Also, from the measured porosity A ₁ on the surface of the water-repellent layer before the pressure-bonding process and the porosity A ₂ on the surface of the water-repellent layer after the pressure-bonding process, the decrease in the porosity is calculated according to the formula (1). A rate A was calculated. Table 3 shows the calculated decrease rate A of the open area ratio.

<Method and result of measurement of pore size of water-repellent layer after pressure bonding>
In <Measurement of open area ratio of water-repellent layer after compression step>, the equivalent circle diameter of each hole was calculated from the area of each of the large number of holes observed in one field of view. Equivalent circle diameters of 50 holes per field of view were measured. The equivalent circle diameter was measured for 10 fields of view. Then, the number average pore diameter (unit: nm) was calculated from the formula "number average pore diameter = sum of measured equivalent circle diameters/number of measured pores (ie, 500)". In addition, the maximum value among the circle-equivalent diameters of the 500 measured pores was defined as the maximum pore diameter (unit: nm). In addition, the minimum value among the circle-equivalent diameters of the measured 500 pores was taken as the minimum pore diameter (unit: nm). Among the air electrodes (A-1) to (A-9), the measurement results of the air electrode (A-1) are shown as a representative example. The air electrode (A-1) had a number average pore size of 220 nm, a maximum pore size of 500 nm, and a minimum pore size of 50 nm.

[Evaluation method and evaluation result]
<Evaluation of adhesion between catalyst layer and water-repellent layer>
Adhesion between the catalyst layer and the water-repellent layer was evaluated for the air electrodes (A-1) to (A-9) and (B-1) to (B-14).
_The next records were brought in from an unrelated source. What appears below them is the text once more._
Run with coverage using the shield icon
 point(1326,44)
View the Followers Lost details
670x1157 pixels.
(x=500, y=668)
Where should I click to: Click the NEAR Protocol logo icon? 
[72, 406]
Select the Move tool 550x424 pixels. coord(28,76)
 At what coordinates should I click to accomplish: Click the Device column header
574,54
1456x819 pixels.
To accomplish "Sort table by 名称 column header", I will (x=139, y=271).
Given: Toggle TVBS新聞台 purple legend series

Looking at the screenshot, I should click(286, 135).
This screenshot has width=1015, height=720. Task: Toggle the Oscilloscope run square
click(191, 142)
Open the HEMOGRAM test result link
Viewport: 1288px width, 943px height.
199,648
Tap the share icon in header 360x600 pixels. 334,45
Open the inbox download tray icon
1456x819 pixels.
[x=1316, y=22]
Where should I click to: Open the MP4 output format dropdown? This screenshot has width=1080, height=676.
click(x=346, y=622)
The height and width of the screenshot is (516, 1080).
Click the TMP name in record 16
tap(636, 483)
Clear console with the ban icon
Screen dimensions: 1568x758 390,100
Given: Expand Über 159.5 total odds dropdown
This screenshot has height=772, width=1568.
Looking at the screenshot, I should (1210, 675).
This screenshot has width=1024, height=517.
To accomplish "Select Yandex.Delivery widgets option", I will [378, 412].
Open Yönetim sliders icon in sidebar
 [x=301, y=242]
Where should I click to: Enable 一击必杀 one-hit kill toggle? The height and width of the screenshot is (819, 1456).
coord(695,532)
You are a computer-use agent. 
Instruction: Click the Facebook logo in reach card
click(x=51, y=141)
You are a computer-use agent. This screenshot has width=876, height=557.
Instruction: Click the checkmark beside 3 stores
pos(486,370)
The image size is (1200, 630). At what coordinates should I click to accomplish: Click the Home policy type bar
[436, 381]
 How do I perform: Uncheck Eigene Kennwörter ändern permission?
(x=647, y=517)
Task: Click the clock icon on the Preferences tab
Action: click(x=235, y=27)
A method for evaluating the adhesion between the catalyst layer and the water-repellent layer will be described with reference to FIG. As shown in FIG. 4, the air electrode 10 had a water-repellent layer 1, a catalyst layer 2, and a current collector 3. As shown in FIG. At one end of the air electrode 10 , the water-repellent layer 1 was peeled off from the catalyst layer 2 . While one end P _A of the catalyst layer 2 on the peeled side is fixed, one end of the water-repellent layer 1 is pulled in the pulling direction D _A , and the maximum tension (180° peel strength, unit: N) until the water-repellent layer 1 is completely peeled off ) was measured. The air electrode 10 sample used for the measurement had a width of 55 mm and a length of 55 mm. Also, the pulling speed was 2 mm/sec. Tables 2 and 3 show the peel strength measurement results.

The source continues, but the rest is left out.